Stored data:
###
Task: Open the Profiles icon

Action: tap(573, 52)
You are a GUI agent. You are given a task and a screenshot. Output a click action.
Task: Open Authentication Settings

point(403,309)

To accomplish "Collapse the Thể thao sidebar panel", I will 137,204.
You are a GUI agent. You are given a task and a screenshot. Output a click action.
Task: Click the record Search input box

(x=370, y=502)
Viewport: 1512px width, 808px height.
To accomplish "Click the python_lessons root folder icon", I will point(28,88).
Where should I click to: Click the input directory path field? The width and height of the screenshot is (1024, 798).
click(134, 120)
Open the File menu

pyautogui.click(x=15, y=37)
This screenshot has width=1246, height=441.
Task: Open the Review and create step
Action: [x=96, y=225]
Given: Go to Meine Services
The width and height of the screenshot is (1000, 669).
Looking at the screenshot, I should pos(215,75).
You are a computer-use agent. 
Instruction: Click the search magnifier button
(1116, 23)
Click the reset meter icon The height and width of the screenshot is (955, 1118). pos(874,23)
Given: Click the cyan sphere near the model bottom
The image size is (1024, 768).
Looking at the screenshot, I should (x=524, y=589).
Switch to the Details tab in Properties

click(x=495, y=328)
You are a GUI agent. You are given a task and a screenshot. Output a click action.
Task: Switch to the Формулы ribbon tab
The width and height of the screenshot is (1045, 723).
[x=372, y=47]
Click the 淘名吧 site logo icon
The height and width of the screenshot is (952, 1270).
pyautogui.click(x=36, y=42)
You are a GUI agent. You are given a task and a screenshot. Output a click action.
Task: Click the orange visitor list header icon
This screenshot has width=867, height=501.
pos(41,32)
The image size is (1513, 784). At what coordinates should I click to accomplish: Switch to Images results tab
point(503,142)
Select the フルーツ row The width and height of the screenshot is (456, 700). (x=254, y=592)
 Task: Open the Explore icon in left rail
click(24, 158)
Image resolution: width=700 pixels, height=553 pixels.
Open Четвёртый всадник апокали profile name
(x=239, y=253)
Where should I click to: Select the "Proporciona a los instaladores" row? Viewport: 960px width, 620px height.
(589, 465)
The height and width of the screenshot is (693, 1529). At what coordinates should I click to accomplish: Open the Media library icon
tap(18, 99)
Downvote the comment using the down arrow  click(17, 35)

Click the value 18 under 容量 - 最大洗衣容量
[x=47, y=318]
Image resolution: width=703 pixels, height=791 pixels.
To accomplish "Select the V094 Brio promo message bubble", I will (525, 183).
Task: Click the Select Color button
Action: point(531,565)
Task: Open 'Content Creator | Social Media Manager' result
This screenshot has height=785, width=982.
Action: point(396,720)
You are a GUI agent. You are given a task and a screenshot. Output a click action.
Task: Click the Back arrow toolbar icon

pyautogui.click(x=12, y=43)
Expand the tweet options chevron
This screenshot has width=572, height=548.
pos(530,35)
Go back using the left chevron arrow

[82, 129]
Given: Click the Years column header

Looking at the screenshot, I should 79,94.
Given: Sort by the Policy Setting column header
###
◆ What to do ◆
Repeat exactly, and only, the lines from the line containing "This screenshot has height=785, width=982." through the last line of the records above, both included.

◆ Final answer ◆
This screenshot has height=785, width=982.
Action: point(396,720)
You are a GUI agent. You are given a task and a screenshot. Output a click action.
Task: Click the Back arrow toolbar icon

pyautogui.click(x=12, y=43)
Expand the tweet options chevron
This screenshot has width=572, height=548.
pos(530,35)
Go back using the left chevron arrow

[82, 129]
Given: Click the Years column header

Looking at the screenshot, I should 79,94.
Given: Sort by the Policy Setting column header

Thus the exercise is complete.